======== Exercise text

The hospital owns a home on the island — nicknamed “The Doc House” —where Hessler and his wife stay. The couple has two grown children who visit as often as they can.

“The Doc House overlooks the grounds of Mission Point [Resort] and the ship canal,” Hessler said. “It’s really neat because the whole house shakes when some of the bigger freighters go by!”

Hessler delights in his Mackinac Island surroundings. He and his wife often take long walks or bicycle rides around the island, and he considers his environment part of the support structure for his work as a doctor, along with Mackinac Island’s long-time mayor, Margaret Doud, and the Mackinac Island Community Foundation. “The medical center is so strongly supported by the community,” he said. “That’s a really important thing that we greatly appreciate.”

Like the community’s medical needs, the facilities are a little different than what might be considered a typical hospital. Although there is an emergency room with two beds, there are no operating theaters, trained surgeons, or long-term-stay rooms, so any serious conditions or major traumas are taken off-island. “We have a great little facility here, but we don’t have heart monitoring, so if we have a major incident, we’ll do our best to keep the patient stable, and then get them off the island by boat or plane when needed, usually to the Petoskey hospital,” Hessler said. “That can be challenging in the winter, as sometimes the weather won’t allow the plane to be brought in, but that’s pretty much the only big obstacle.”

The medical center does have its own ambulance — it’s one of the few motorized vehicles allowed on the island, where the primary transportation is via horse, bicycle, or in winter, snowmobile. Because many of the year-round residents live up a hill in the heart of the island, farther away from downtown, the ambulance is outfitted with four-wheel drive and tire chains. A recent addition to the medical center’s local resources is a 32-foot rescue boat outfitted with a large enclosed cabin, a snap-in stretcher, and IV hooks. “As long as there’s no ice, we can now transfer people across the Straits on the rescue boat if needed,” said Hessler, “and then of course get them to a hospital on the other side.”

The medical center is open four days a week in the winter, and five in the summer, with a small roster of nurses and paramedics making up the rest of the staff. There’s a button on the door to push at any hour if you’re having an emergency; that button connects directly to 911, which immediately notifies Hessler.

“We tell people to call the ambulance first if it’s an actual emergency,” Hessler said, “but many of them still just head to the hospital, find we’re not open, and end up having to push the button to call us anyway. I can get to the hospital in 20 minutes flat, but that can get interesting sometimes when it’s 3am and I’m up at The Doc House … in my pajamas.”

================
======== Source information

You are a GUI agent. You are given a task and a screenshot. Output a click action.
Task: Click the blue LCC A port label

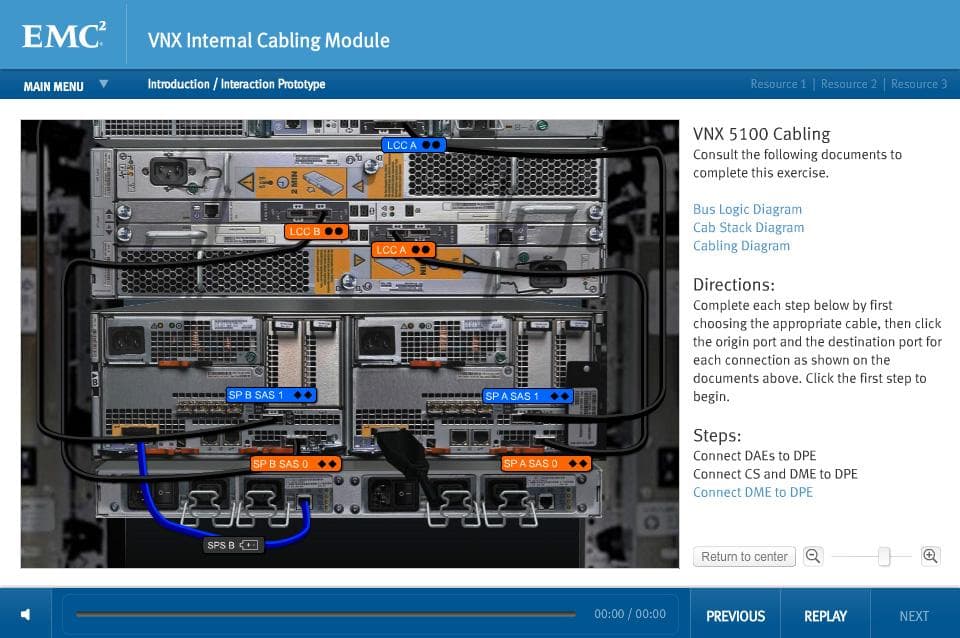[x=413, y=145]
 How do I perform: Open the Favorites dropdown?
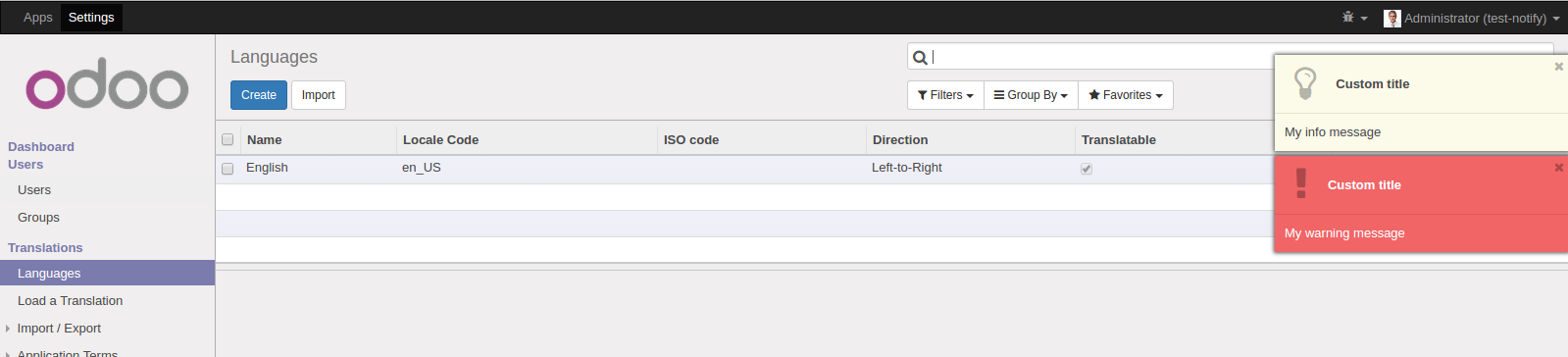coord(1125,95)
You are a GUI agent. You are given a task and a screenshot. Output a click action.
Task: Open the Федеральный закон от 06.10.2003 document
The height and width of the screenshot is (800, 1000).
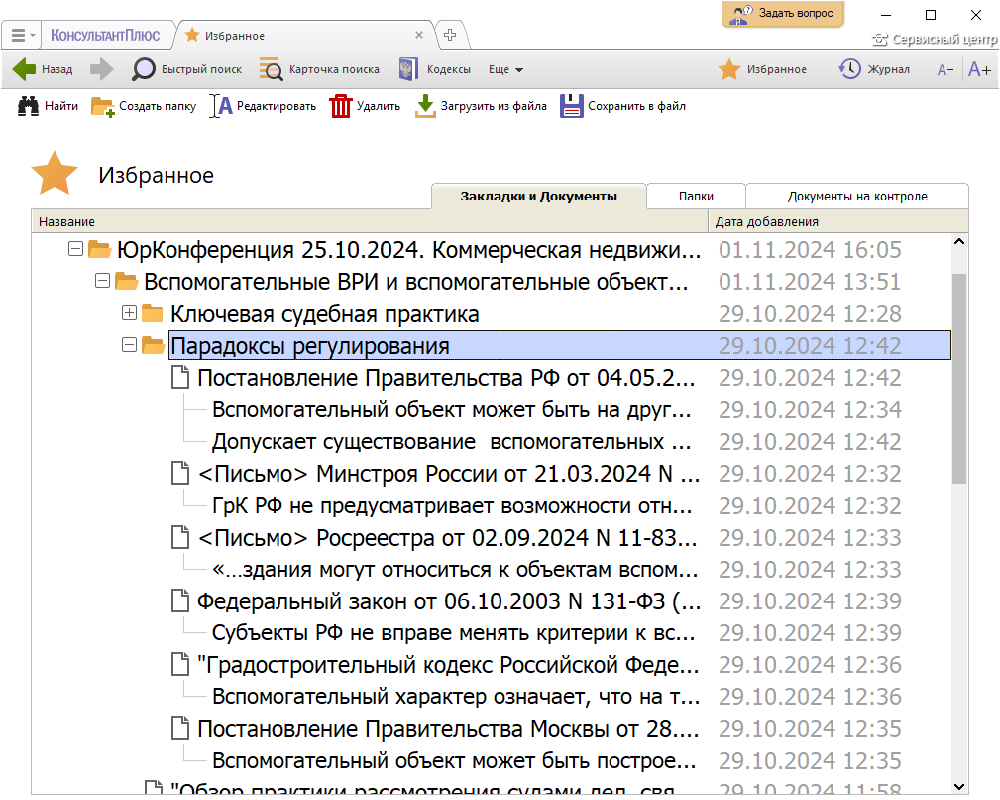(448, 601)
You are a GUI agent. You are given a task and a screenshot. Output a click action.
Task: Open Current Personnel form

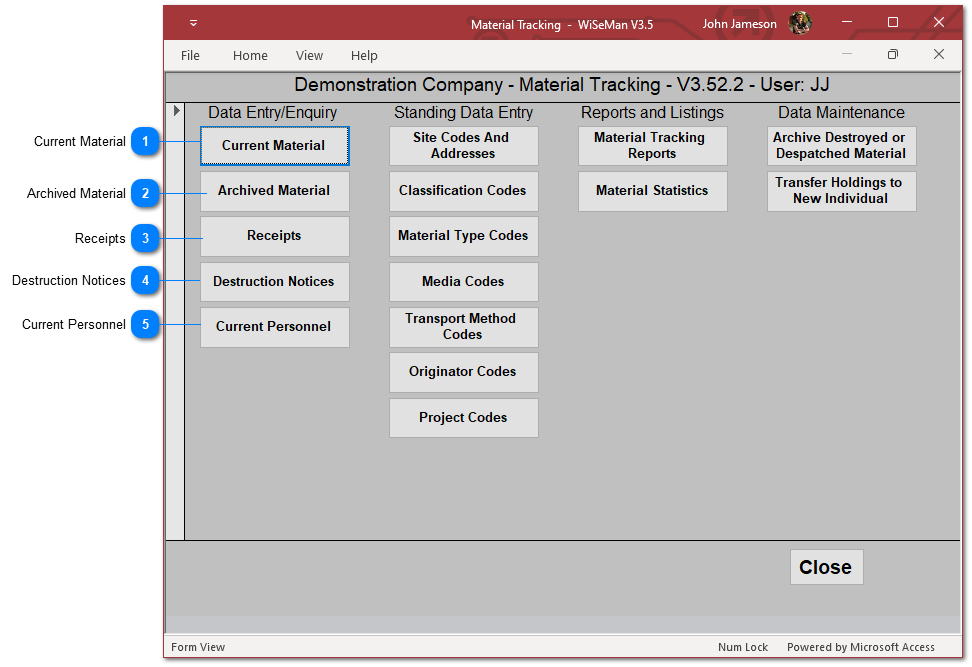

================

** Tasks to complete **
**a.** Answer these questions from the Mackinac Island text, one per line:
(i) How many beds does the emergency room have?
(ii) How long is the rescue boat?
(iii) How many days a week is the medical center open in the summer?
**b.** From the Mackinac Island text, write out the part that opens with the words "The hospital owns" and closes with "as they can.".

** Answers for each item **
**a.**
(i) Two
(ii) 32 feet
(iii) Five

**b.**
The hospital owns a home on the island — nicknamed “The Doc House” —where Hessler and his wife stay. The couple has two grown children who visit as often as they can.